As you can see Garza was not afraid to throw first pitch breaking balls, second pitch breaking balls and really kept people guessing after that first inning. Because of this Garza was able to get eight swinging strikes and fool quite a few hitters including Eljiah Dukes, who went down swinging in his second at-bat after lacing a double in his first.

Don't get me wrong 116 pitches, seven hits, three runs and four walks in 5.2 innings isn't something to get excited over, but some nights pitchers don't have their "A" game. Admittedly, Garza did not have his last night. However, unlike last year where he would've self destructed after a three run 34-pitch first inning, Garza battled himself and used his inner crane to "gut" out the rest of the game. It wasn't quietly Shiedsian because Shields would've somehow gone eight innings, but it was a step in the right direction for Garza.

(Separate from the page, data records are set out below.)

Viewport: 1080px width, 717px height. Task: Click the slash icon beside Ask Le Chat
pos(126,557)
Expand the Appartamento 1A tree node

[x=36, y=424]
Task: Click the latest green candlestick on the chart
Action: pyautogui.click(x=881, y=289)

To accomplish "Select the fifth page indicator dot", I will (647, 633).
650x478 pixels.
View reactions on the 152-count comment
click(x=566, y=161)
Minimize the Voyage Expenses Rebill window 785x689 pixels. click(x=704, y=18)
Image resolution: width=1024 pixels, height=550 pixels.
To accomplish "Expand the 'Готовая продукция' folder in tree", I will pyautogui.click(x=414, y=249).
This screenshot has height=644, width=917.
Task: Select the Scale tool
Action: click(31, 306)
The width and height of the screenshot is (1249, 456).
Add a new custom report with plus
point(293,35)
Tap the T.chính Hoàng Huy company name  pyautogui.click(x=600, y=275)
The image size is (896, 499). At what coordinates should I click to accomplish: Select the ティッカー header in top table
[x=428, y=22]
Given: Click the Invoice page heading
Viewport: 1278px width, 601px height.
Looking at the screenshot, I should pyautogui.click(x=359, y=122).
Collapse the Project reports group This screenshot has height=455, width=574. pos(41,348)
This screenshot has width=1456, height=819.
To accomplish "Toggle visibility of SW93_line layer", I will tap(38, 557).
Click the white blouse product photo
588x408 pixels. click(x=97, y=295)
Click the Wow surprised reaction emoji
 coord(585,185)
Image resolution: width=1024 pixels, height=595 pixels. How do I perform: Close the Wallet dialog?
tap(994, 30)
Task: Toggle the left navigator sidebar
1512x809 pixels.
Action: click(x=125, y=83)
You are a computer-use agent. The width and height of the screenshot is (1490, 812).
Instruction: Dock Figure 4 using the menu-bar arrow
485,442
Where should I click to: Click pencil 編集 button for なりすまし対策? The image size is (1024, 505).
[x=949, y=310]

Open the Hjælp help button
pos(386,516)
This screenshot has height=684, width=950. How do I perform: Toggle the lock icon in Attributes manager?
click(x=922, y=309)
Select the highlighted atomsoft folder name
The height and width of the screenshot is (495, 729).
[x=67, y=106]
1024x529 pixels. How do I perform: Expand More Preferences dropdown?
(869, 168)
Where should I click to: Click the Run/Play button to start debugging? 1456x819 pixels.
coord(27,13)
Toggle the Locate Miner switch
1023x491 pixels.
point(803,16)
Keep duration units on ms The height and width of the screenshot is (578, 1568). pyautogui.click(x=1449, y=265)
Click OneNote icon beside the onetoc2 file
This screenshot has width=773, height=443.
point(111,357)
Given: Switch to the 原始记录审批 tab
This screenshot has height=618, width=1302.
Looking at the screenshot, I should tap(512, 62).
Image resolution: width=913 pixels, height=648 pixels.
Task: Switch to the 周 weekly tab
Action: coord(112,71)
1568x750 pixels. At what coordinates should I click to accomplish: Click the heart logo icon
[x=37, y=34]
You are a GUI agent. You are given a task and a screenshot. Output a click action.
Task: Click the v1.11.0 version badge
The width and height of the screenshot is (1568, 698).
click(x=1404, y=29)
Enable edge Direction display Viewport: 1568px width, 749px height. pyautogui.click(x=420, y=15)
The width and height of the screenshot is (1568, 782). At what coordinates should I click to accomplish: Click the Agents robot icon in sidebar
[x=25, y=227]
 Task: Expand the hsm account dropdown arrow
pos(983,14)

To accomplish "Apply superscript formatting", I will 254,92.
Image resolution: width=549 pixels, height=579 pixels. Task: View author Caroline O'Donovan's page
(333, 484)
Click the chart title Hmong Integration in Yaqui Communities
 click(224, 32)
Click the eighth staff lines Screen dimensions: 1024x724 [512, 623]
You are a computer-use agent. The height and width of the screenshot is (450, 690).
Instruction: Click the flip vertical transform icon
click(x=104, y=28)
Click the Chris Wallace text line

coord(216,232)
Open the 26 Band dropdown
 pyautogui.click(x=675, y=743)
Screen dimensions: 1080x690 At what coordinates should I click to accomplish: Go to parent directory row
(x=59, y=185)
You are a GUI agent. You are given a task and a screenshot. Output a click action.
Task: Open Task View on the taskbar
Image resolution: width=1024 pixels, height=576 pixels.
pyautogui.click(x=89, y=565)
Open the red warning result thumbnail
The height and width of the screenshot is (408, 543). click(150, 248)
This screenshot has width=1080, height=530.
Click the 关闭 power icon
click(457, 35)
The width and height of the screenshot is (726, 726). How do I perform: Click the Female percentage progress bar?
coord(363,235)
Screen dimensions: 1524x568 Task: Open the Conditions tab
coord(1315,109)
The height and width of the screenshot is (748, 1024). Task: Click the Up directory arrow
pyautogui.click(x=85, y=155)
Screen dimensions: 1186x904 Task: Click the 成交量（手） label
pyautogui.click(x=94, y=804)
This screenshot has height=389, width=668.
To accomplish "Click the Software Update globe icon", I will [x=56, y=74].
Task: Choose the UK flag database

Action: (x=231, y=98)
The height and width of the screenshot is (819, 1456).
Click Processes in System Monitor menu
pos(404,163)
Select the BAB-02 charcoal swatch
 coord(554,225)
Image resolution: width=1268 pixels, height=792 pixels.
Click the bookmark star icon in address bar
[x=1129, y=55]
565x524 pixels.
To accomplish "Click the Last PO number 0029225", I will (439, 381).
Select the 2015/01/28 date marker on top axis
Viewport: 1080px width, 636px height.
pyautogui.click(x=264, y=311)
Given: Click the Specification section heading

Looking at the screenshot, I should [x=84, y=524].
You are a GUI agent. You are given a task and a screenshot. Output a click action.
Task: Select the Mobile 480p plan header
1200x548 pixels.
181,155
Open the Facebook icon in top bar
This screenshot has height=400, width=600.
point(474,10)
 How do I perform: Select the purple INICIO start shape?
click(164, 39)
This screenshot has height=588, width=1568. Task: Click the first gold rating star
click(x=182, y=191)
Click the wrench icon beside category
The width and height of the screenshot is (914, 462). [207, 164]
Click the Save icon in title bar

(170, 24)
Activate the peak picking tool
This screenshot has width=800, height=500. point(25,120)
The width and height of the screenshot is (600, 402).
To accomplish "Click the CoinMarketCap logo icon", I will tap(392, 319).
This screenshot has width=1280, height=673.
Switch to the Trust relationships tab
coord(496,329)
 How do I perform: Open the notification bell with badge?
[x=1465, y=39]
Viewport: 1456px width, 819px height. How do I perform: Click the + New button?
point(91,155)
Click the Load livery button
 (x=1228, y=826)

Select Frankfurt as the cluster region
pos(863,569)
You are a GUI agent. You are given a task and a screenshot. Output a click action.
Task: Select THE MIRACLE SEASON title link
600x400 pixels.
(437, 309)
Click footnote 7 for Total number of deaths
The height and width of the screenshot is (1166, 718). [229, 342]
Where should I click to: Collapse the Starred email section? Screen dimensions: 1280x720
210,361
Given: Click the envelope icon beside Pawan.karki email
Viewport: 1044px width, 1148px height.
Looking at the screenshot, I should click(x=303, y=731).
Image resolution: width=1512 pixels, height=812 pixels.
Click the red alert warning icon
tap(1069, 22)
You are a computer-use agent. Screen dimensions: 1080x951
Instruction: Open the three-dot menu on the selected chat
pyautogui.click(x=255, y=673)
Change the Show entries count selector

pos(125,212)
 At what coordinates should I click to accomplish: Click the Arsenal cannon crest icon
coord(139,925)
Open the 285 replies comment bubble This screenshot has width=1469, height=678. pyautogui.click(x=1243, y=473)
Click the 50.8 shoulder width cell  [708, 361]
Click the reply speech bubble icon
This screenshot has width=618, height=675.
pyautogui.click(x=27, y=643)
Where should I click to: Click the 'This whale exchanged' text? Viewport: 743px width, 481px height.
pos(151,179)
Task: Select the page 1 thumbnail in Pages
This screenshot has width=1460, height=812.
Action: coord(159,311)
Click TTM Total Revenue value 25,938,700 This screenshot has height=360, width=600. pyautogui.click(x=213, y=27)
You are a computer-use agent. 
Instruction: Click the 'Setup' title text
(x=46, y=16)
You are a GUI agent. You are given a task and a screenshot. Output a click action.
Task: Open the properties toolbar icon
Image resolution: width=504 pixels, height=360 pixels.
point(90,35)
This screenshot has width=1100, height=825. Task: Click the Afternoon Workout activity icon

I'd also like to give a hat tip to the Rays bullpen, which was once again called up to pick up their starter and hold down the other team. Joe Nelson, Dan Wheeler and J.P. Howell combined to hold Washington scoreless over the final 3.1 innings of the game and allowed just two base runners after Garza's exit. I still don't understand the removal of Nelson for Wheeler, but whatever it worked. The bullpen has now put together 17 straight scoreless innings. We are always quick to point out the flaws, but it's time to give a little hand to the pen which has really been the team's strong point this week.